Abstracts

Network-wide oscillations, such as theta, orchestrate and organize the spiking of individual neurons. This leads many neurons, particularly interneurons, to be active at specific phases of ongoing oscillations, a phenomenon known as phase locking. This precise temporal organization of spiking is thought to be critically important for maintaining excitatory-inhibitory homeostasis and network function broadly. Indeed, theta phase locking of inhibitory neurons in the dentate gyrus is severely disrupted in a mouse model of chronic temporal lobe epilepsy. This strongly suggests that disruptions to theta phase-locked spiking may underly network dysfunction in epilepsy, though the causal influence of this phenomenon has never been determined. Thus, here we directly test the hypothesis that inhibitory theta phase locking can bidirectionally control seizure susceptibility in control and epileptic mice.
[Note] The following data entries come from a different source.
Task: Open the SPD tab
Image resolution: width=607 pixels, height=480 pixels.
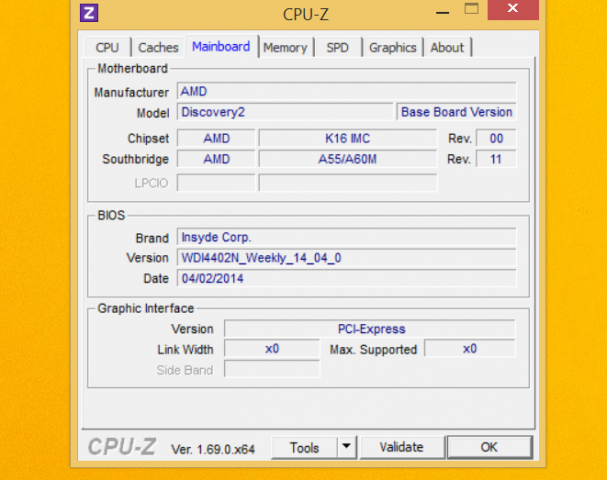Action: point(338,47)
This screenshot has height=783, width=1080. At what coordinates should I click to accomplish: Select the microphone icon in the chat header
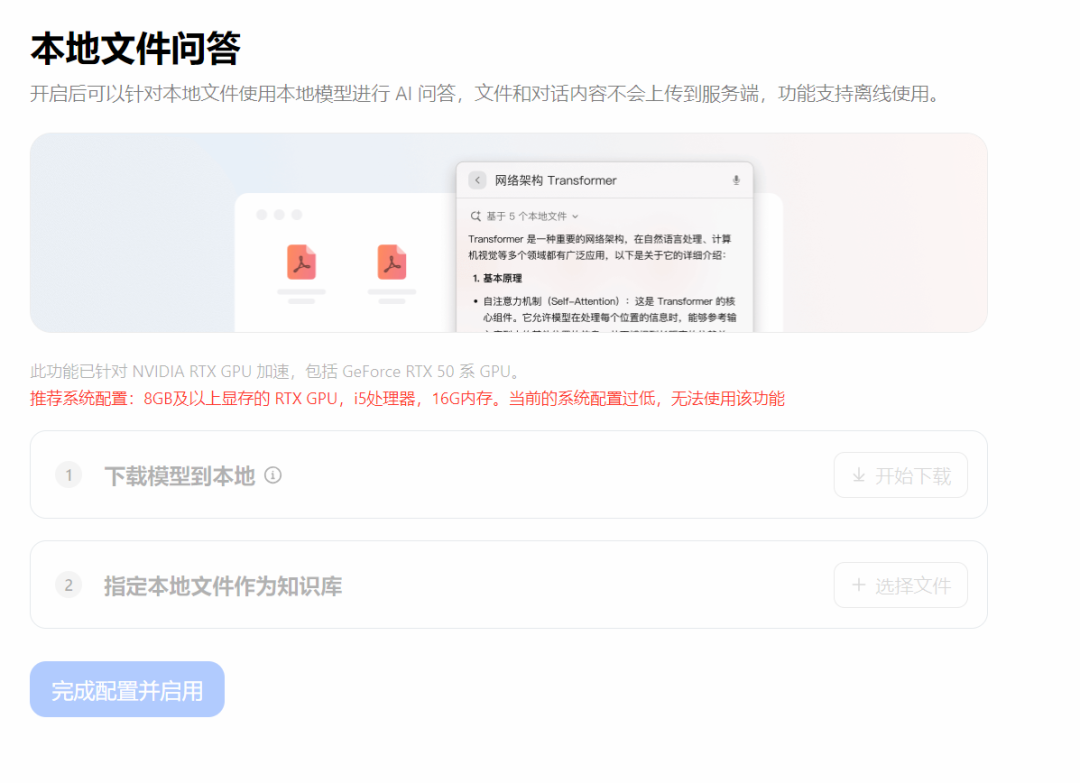pyautogui.click(x=736, y=180)
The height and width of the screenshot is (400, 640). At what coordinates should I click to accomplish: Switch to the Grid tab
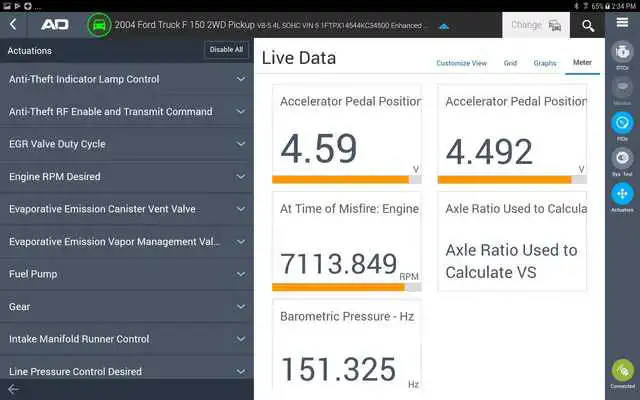510,63
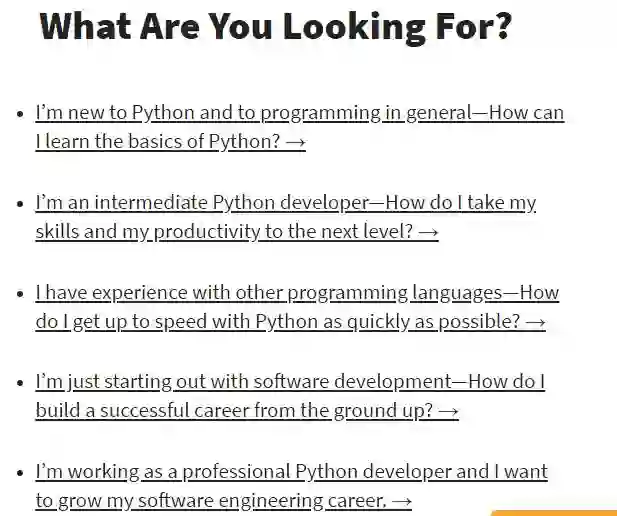Click the bullet beside the 'new to Python' item
This screenshot has width=617, height=516.
pos(20,114)
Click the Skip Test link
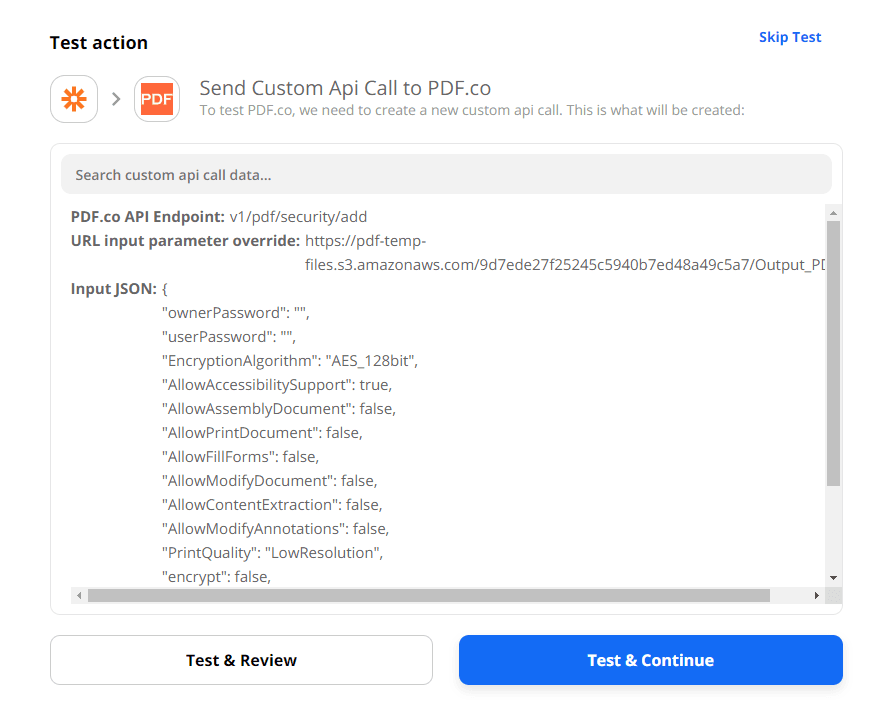892x726 pixels. 789,37
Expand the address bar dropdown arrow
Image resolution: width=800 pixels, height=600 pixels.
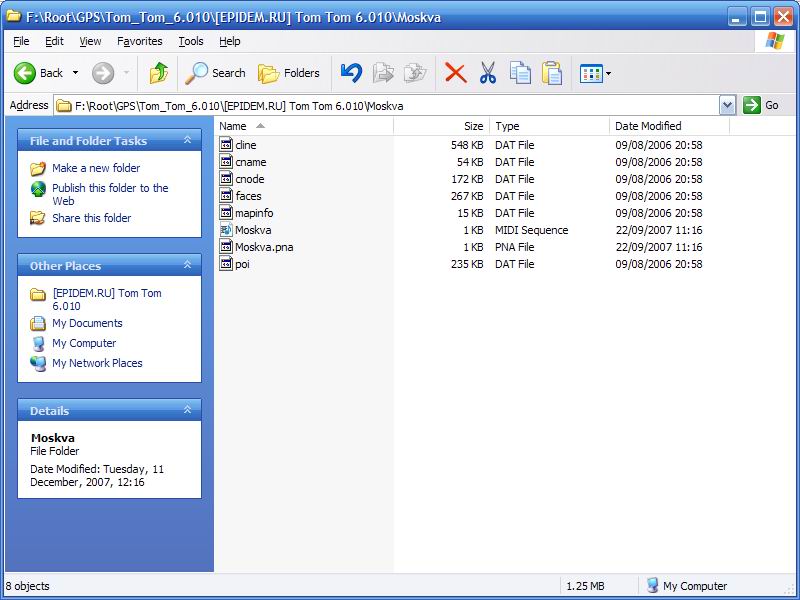coord(727,105)

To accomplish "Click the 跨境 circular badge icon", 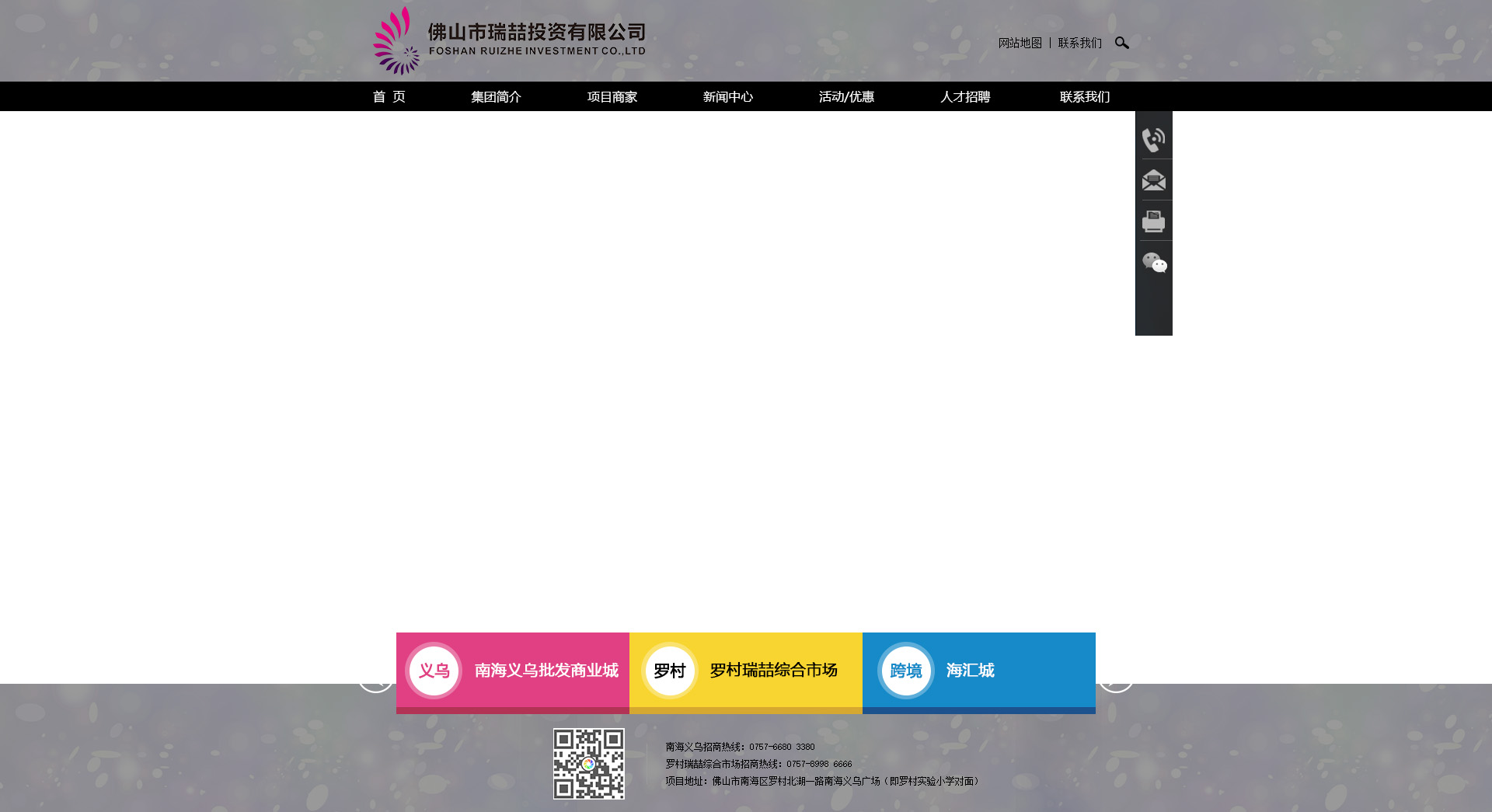I will (x=905, y=671).
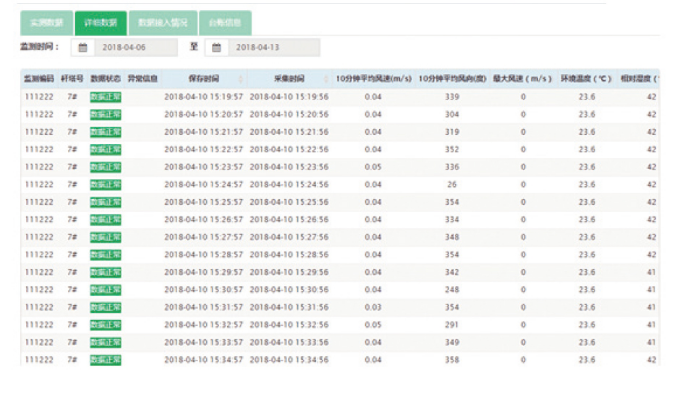Click the 监测编码 column header

[x=37, y=78]
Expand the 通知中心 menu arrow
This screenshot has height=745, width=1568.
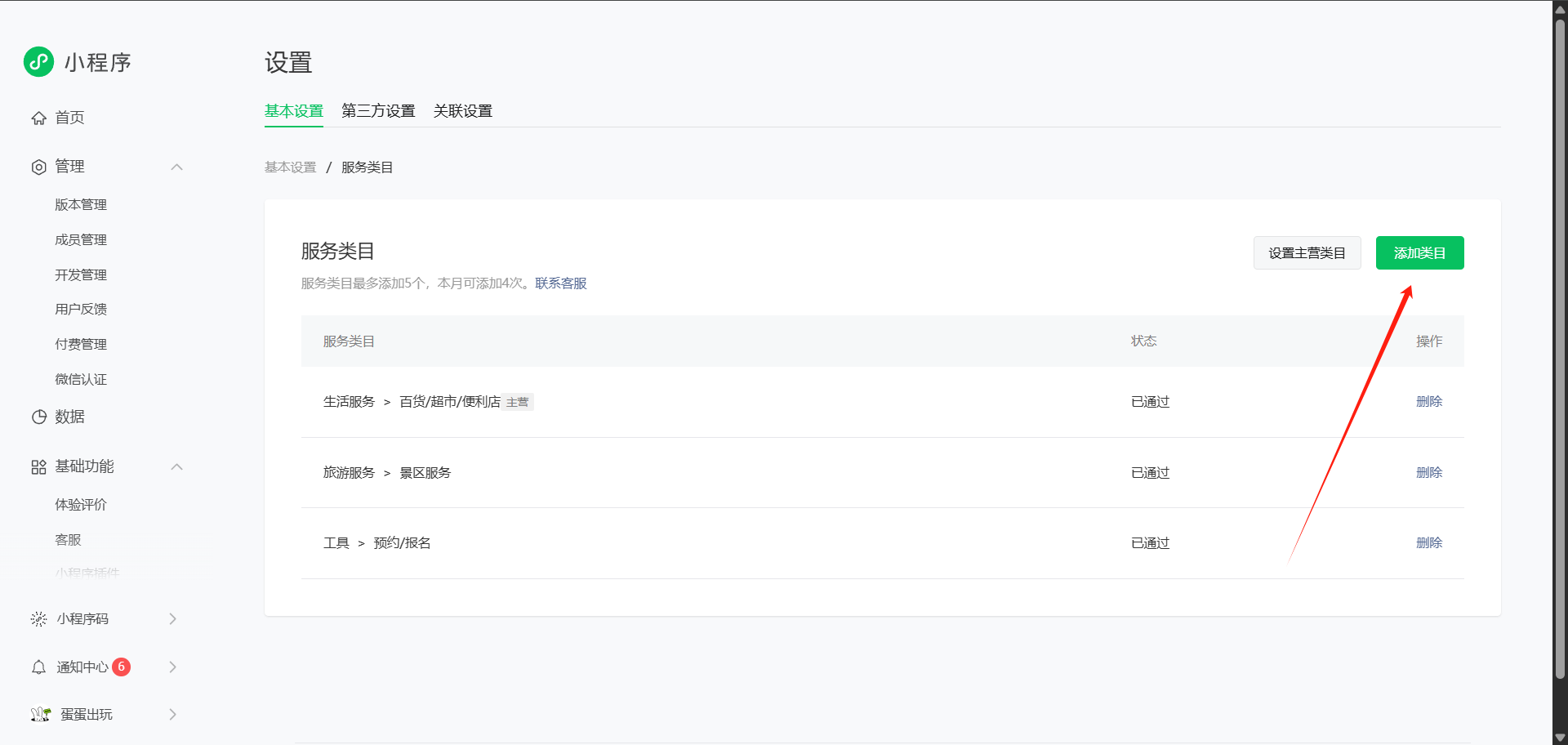tap(172, 667)
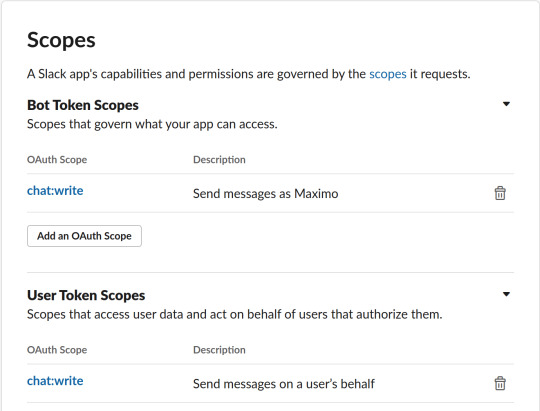The image size is (540, 411).
Task: Open chat:write link under User Token Scopes
Action: [x=55, y=381]
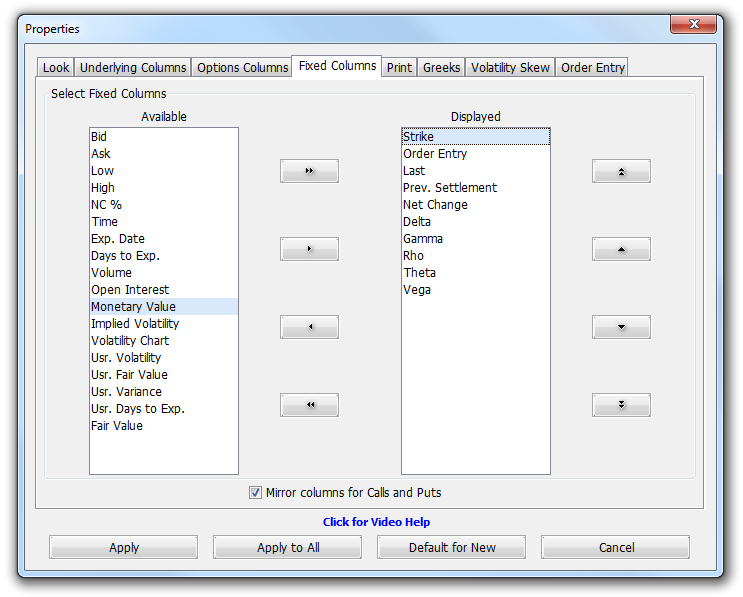Move selected column to bottom of list
743x597 pixels.
(621, 405)
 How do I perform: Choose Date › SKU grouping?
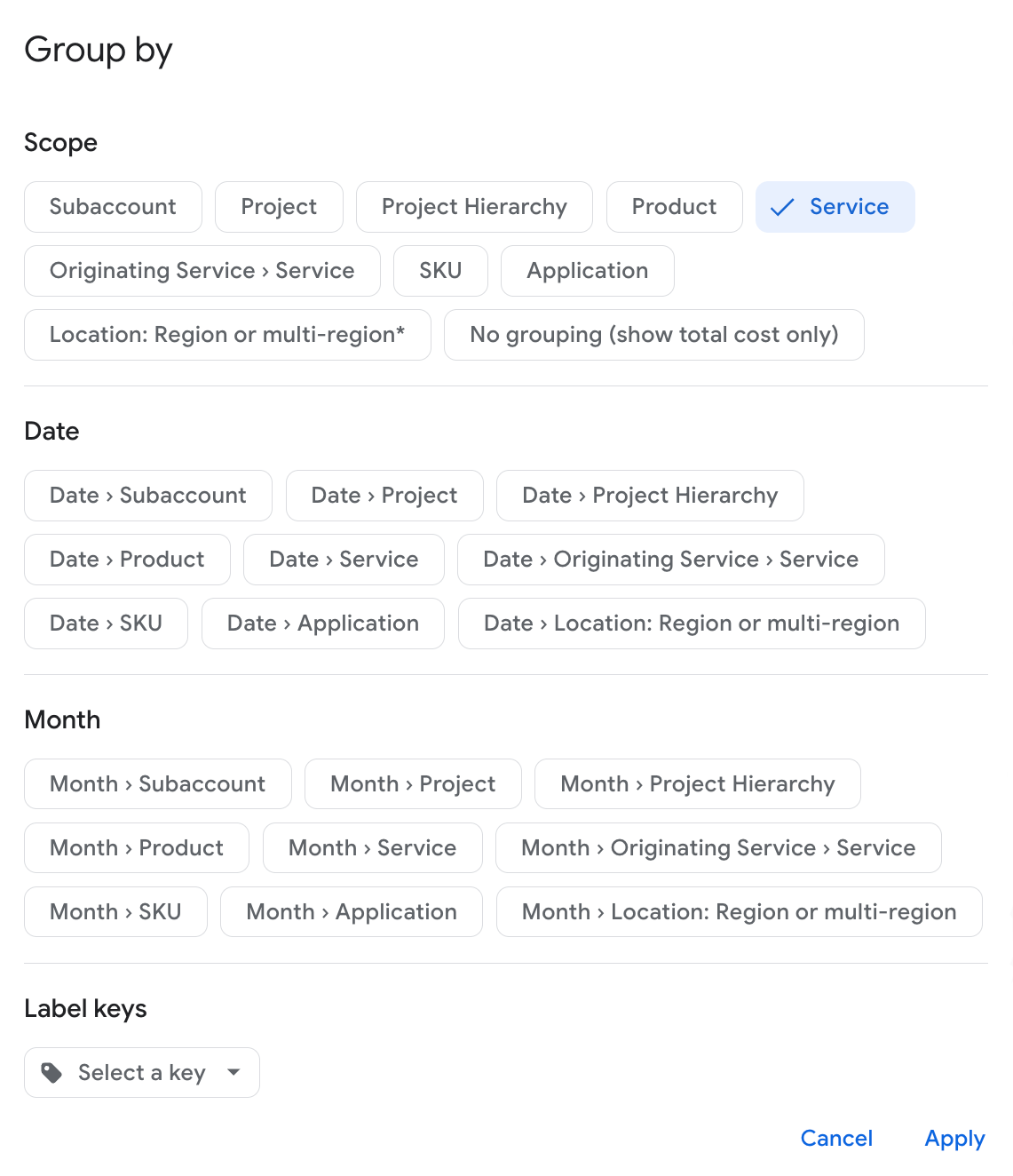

To test this hypothesis, we developed a low-latency closed-loop optogenetic system (PhaSER) to bidirectionally control inhibitory phase locking to theta in head-fixed control and pilocarpine-treated epileptic mice navigating a virtual track. Using opto-tagging strategies, we first identified the preferred firing phase of parvalbumin (PV)+ and somatostatin (SOM)+ dentate interneurons. We then applied our closed-loop system to directly control the phase locking of these dentate interneurons to their preferred or non-preferred phase of theta while measuring latency to seize after a systemic kainic acid injection.

In control mice, both PV+ and SOM+ interneurons in the dentate gyrus are primarily active at the trough of CA1 theta oscillations, while in epileptic mice, PV+ interneurons have disrupted phase locking. We found that mis-aligning PV+ interneuron spiking to the peak of theta increased seizure susceptibility in otherwise healthy, control mice and that re-aligning PV+ spiking to the trough of theta diminished seizure susceptibility in epileptic mice. On the other hand, manipulating SOM+ interneuron phase locking did not impact seizure susceptibility in either control or epileptic animals.

These data suggest that theta phase locking of PV+ interneuron spiking plays an important and causal role in seizure susceptibility. Gaining deeper insights into the impacts of inhibitory theta phase locking will reveal the potential of oscillation-driven stimulation as an effective epilepsy therapeutic, and the direct influence that specific interneurons’ theta phase locking holds over network-wide activity.